Le reste de la proposition consiste à contraindre les pays étrangers à accepter des bons du Trésor de qualité inférieure en brandissant la puissance militaire et géopolitique des États-Unis. La situation rappelle peut-être les années 1960 lorsque l'Allemagne, désireuse de préserver le système de Bretton Woods, avait volontairement payé les frais de change pour faire stationner des soldats américains en Allemagne. Ou encore 1991, lorsque le Koweït et l'Arabie saoudite avaient transféré assez d'argent aux États-Unis pour payer les coûts de la guerre contre l'Irak, compensant ainsi pleinement le déficit commercial américain.

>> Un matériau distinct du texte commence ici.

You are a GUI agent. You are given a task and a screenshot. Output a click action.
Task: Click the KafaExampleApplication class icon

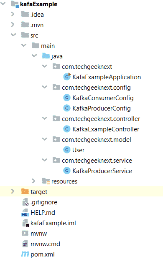coord(67,77)
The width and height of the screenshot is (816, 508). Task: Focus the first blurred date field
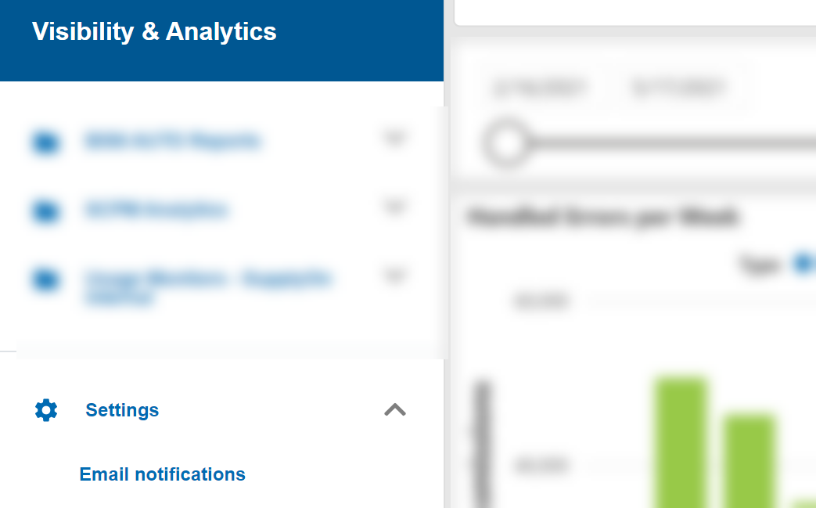click(540, 88)
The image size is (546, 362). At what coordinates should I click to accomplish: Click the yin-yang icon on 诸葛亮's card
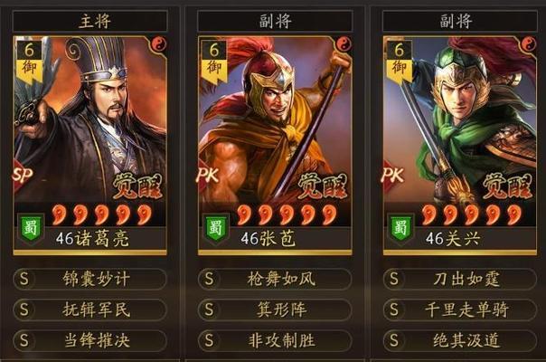159,44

Mais à l'époque, les États-Unis bénéficiaient de la bienveillance de leurs alliés ; les Allemands et les Koweïtiens avaient agi de leur plein gré. Ces derniers temps, nous nous sommes évertués à abandonner le leadership géopolitique américain et il n’y a peu, voire plus du tout, de bonne volonté ou de capital politique sur lesquels nous pouvons nous appuyer. La proposition de l'Accord de Mar-a-Lago paraît plus coercitive. Comme l'Empire romain exigeant un tribut des territoires occupés par ses légions. Viennent ensuite le déclin et la chute. »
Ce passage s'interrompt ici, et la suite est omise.